The length of the handle is from the front of the model to the cockpit with plenty of added length so you can grasp it firmly. Another way is cut all but one prong from a MacDonald’s take-away-fork, heat and bend over the remaining end and you have a good imitation of a shepherds crook. How to use it will be explained later on. Always commence rigging at the centre of the aircraft and work your way out wards.

All these drawings are not to any scale or size. Here your model has been painted, both wing and all struts cemented in place. I prefer not to assemble the undercarriage until later on, too much risk that it will be broken as you turn the model upside down. Very importantly ALL paint and glue is fully dry and hard. Thinking “it should be hard enough” leads to much trouble and often complete ruination of your model. Once I decided to be a Henry Ford and mass produce so I fed all the wires into the fuselage and finished up with such an intangible tangle so that the only solution was go back to square one. I wasn’t as smart as I thought.

Weak and Strong Joins


Wire B is glued at two small points at the wing and the fuselage and therefore very weak. Wire A has been fed through and bent so the depth of the wing and the fuselage hole are the glue points. This makes very strong join.

Each wire, one at a time, was fed through the wing then into the fuselage, more wire in the fuselage, easier for the Shepherds Crook to do its job. Slide the shepherd’s crook into the fuselage and fish around then pull out. It might take a few goes but eventually you will succeed in fishing out the wire. This moving around of the shepherd’s crook is why I do not fit the control column. Wire A runs down the inner wall of the holes and provides a strong join. After gluing wire A the surplus in the fuselage wire is fed into the jaws of a small pair of scissors and the scissors moved along the wire until they can go no further. Wire A is then cut.
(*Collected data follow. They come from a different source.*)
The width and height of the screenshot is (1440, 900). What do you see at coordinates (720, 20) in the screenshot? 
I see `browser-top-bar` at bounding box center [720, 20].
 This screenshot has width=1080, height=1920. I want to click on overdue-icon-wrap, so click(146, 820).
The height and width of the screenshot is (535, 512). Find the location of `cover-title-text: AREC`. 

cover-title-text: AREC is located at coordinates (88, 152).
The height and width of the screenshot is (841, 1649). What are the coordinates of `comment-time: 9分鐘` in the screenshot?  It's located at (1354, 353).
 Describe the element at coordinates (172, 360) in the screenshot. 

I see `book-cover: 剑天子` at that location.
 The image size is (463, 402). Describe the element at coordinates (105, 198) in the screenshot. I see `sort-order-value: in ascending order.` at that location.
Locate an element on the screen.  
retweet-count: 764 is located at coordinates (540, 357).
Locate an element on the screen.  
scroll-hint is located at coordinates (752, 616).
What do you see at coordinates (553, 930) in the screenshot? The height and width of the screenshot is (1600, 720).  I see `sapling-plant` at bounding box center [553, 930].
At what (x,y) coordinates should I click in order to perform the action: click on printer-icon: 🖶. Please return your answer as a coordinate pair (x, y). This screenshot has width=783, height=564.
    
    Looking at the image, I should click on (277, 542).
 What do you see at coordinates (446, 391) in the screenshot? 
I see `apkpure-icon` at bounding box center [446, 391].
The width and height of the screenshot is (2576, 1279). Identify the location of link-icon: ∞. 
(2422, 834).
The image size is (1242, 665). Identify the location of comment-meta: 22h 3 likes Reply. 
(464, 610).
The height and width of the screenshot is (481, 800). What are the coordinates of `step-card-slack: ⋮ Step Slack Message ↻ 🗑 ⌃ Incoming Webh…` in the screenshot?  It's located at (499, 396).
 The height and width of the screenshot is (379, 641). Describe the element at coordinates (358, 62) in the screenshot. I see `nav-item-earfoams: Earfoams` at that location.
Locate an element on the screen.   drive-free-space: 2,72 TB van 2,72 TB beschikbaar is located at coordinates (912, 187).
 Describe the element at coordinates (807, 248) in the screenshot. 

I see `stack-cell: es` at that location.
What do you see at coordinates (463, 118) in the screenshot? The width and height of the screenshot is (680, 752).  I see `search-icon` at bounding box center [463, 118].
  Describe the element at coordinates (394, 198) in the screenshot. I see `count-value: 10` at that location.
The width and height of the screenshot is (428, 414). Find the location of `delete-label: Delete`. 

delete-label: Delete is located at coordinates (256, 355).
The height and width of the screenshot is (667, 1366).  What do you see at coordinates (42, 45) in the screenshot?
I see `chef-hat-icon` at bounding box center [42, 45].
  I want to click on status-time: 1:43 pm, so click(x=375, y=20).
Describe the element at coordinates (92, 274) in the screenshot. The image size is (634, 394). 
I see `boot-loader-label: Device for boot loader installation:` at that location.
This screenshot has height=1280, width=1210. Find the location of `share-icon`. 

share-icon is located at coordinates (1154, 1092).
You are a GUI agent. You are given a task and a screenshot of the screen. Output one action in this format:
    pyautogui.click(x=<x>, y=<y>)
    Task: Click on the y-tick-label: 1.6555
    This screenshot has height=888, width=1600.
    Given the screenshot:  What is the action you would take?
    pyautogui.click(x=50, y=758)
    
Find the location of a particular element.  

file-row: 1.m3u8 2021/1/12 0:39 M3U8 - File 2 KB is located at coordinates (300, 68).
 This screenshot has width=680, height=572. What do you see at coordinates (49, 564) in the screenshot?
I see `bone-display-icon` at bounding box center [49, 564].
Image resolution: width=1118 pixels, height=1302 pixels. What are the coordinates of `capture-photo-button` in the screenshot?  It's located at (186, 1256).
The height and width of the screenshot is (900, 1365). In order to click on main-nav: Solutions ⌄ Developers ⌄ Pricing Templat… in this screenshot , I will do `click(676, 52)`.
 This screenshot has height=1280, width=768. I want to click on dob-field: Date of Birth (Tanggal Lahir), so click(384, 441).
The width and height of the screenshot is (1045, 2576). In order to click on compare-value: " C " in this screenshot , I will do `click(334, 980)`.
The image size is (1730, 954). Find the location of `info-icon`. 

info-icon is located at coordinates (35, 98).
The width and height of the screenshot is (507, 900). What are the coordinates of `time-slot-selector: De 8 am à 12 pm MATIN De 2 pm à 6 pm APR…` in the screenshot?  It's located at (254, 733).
An alternative is to pull A out through the cockpit, tie a large knot in it, and trim off the surplus wire, put glue on the knot and the pull A taught through the wing and wire B fed though the wing and fuselage.

Actually I use this system for wire A and for the wing wires. With these it is the direction in which you pull makes the wire glue to the inner wall of a hole.

If the radial engine has not been fitted then you can also pull the wires through tthat open space.

Correcting Visible Sags

I say VISIBLE SAG because if the wire looks tight then it is right. Take a source of non flame heat, a cigarette, soldering iron are two. These work quickly, too quickly for my old reflexes so I use an incense stick, much slower but I have much greater control. With the incense sick I did try using the mystical "oooommmm oooommmm" but it made no difference. You heat one small section of the wire and when it tightens then quickly remove the heat source.

If the wire still has a sag then heat another section. Reheating the first section will snap the wire.

If the wire still has a sag the there are two things you must do. First heat a third section of the wire and secondly, next times do a better job of rigging.

Well that is my way of rigging and I hope it helps you. If you do find or come up with a better method then don’t be afraid to use it.